» PROVIDED INFORMATION
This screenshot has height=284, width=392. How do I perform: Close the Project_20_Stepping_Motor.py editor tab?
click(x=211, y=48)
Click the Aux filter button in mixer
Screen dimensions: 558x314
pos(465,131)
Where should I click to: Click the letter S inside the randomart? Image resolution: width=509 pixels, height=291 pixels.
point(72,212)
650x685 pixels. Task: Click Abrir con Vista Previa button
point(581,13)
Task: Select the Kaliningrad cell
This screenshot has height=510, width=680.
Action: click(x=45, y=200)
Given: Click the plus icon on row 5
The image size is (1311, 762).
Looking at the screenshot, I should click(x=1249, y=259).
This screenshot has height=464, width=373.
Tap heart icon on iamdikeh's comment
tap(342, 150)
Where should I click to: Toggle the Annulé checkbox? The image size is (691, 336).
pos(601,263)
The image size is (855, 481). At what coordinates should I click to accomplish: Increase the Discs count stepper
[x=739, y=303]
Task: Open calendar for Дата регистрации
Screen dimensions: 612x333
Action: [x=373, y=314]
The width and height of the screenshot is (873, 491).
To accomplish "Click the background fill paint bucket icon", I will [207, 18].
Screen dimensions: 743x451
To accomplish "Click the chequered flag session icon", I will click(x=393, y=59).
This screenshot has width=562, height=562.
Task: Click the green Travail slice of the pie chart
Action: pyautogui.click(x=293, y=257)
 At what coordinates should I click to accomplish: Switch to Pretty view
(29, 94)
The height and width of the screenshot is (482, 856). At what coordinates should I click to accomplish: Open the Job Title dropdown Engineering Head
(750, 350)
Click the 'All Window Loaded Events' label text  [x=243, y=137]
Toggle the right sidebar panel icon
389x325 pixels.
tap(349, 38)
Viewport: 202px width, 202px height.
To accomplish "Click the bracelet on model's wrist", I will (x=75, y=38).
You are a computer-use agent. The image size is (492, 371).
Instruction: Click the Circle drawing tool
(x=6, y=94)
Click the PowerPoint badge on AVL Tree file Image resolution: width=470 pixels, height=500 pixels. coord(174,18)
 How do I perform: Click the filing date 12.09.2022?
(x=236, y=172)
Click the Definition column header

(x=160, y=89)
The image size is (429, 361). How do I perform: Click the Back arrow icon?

» YOUR GOAL
Copy the lines exactly, starting with the first line and ending with the line that contains "pos(465,131)".

» ANSWER FOR THE TASK
This screenshot has height=284, width=392. How do I perform: Close the Project_20_Stepping_Motor.py editor tab?
click(x=211, y=48)
Click the Aux filter button in mixer
Screen dimensions: 558x314
pos(465,131)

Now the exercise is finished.